3QFY11 revenues Rs3.1 bn 3% higher than our est. of Rs3 bn
Revenues at US$69 mn were 3% higher than our est. of US$67 mn and up qoq from US$55 mn in
2QFY11. Revenues from carotenoid were Rs150 mn in 3QFY11, same as reported in 2QFY11. In
1HFY11, Divis had been facing slowdown in orders as clients were reducing inventory level. This
led to the lower quarterly sales of US$55-58 mn which has now increased to US$69 mn in
3QFY11.
PAT at Rs983 mn, 3% lower than our est. of Rs1 bn
EBITDA margin at 38% was higher than 33% in 2QFY11, lower than our est. of 41%. However,
other expenses, up 24% yoy, were higher due to one-off expenses of Rs60 mn on account of
repairs in Unit 1 ahead of US FDA inspection expected in 1QFY12E. Adjusting for this, EBITDA
margin at 40% was 100 bps lower than our est. Staff costs and manufacturing expenses were up
20% and 37% yoy due to (1) mid-year salary reviews and (2) increase in power costs. Product mix
was skewed towards generics with 51% of sales coming from generics segment in 3QFY11, same
as that seen in 1HFY11. Other income at Rs100 mn was higher than our est. of Rs60 mn due to (1)
dividend income from investments and (2) bunching up of export benefits.
Divis expects sales growth of at least 20% in FY2012E
According to Divis, effect of destocking by global innovators is over and the company is seeing
normalization of business as witnessed in 3QFY11. Divis expects at least 20% sales growth
implying revenues of US$75 mn/qtr.

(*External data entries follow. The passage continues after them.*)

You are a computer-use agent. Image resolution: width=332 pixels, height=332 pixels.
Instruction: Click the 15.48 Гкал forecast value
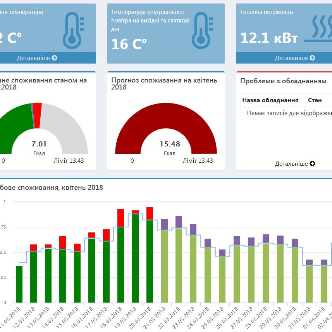click(170, 144)
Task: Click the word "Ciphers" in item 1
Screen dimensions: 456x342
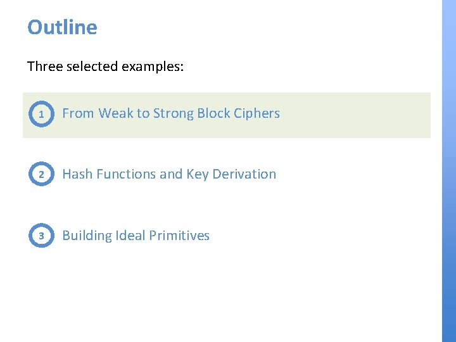Action: [257, 113]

While there were certain high-margin contracts in FY2010,
9MFY11 witnessed (1) pick-up in large volume business which was hit in FY2010 and (2) did not
have one-off high-margin contract implying 37% margin in 9MFY11 is base business margin.

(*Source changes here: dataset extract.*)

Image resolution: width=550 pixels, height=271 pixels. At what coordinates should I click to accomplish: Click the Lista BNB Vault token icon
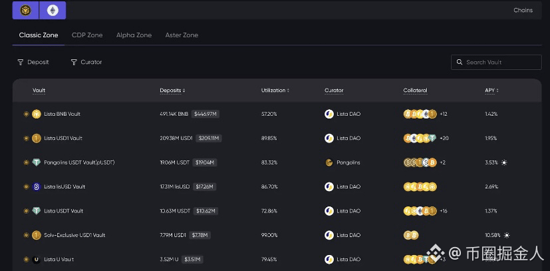point(37,114)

Maintain REDUCE with lower PT of Rs700 (18X FY2012E), leave our FY2011-12E est. unchanged
We expect sales growth of 28% in FY2012E (US$80 mn/qtr) and EBITDA margin returning to
43% vs 40% reported in 3QFY11. Despite optimistic assumptions, we find stock expensive at
current levels, wait for better entry point. We value Divis at (1) 18X FY2012E EPS, (2) cash/share of
Rs44.
Key takeaways from our call with DIVI management
Divis maintains positive growth outlook and expects revenue growth of at least 20% in
FY2012E implying quarterly run rate of US$75 mn/qtr. We think this is conservative and
estimate sales run rate of US$80/qtr which implies 28% sales growth.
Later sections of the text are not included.